## Study questions
1) In the cluster setup text below, set down the passage starting with "For example, I" and going on through "<- rnorm(1, x)" with no changes.
2) According to the cluster setup text below, what is the easiest way to tell the cluster about functions you define yourself?

═══ Text under study ═══

In contrast, packages listed in attached
will be loaded
with library
so they will be available without
qualification (e.g., stanc
and rstan::stanc
will both work).
If you define any of your own functions you will need to tell the cluster about them. The easiest way to do this is to save them in a file that contains only function definitions (and does not read data, etc).
For example, I have a file mysources.R
with a very
simple simulation in it. Imagine this is some slow function that given
an integer n_steps
after a bunch of calculation yields a
random walk of n_steps
steps starting from point
x
random_walk <- function(x, n_steps) {
ret <- numeric(n_steps)
for (i in seq_len(n_steps)) {
x <- rnorm(1, x)
ret[[i]] <- x
}
ret
}
To set this up, we’d write:
ctx <- context::context_save(root, sources = "mysources.R")
#> [ init:id ] 6f2a9c5197415536c9916aa99763600b
#> [ init:db ] rds
#> [ init:path ] contexts
#> [ save:id ] 02a9261fe4e9e6554d76936ecb35cef0
#> [ save:name ] counterterrorist_xuanhanosaurus
sources
can be a character vector, NULL
or
character(0)

═══ Extracted material ═══

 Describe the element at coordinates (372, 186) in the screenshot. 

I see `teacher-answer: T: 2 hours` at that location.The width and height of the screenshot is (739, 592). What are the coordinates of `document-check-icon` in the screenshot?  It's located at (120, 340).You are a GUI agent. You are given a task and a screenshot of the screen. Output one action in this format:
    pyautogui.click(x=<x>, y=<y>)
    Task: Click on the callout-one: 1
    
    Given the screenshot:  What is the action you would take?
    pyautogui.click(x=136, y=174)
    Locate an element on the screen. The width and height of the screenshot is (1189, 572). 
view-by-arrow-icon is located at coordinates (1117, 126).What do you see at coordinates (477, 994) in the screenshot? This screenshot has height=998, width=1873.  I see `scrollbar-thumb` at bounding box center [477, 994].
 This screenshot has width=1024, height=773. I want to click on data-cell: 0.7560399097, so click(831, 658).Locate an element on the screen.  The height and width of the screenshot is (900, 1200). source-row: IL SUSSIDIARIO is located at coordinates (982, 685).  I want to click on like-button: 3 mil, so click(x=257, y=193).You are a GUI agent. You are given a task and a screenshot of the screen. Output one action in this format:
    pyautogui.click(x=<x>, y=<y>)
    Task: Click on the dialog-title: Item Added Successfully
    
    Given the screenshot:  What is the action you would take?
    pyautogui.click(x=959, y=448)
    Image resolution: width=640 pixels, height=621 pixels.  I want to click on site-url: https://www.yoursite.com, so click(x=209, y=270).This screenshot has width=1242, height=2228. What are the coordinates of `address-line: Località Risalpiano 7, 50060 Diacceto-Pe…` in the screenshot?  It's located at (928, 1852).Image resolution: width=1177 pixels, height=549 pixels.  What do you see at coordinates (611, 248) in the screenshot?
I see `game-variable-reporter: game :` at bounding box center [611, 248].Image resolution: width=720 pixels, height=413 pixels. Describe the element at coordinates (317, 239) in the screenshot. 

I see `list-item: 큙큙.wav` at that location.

═══

## Answers for this exercise
1)
For example, I have a file mysources.R
with a very
simple simulation in it. Imagine this is some slow function that given
an integer n_steps
after a bunch of calculation yields a
random walk of n_steps
steps starting from point
x
random_walk <- function(x, n_steps) {
ret <- numeric(n_steps)
for (i in seq_len(n_steps)) {
x <- rnorm(1, x)

2) Save them in a file that contains only function definitions and does not read data.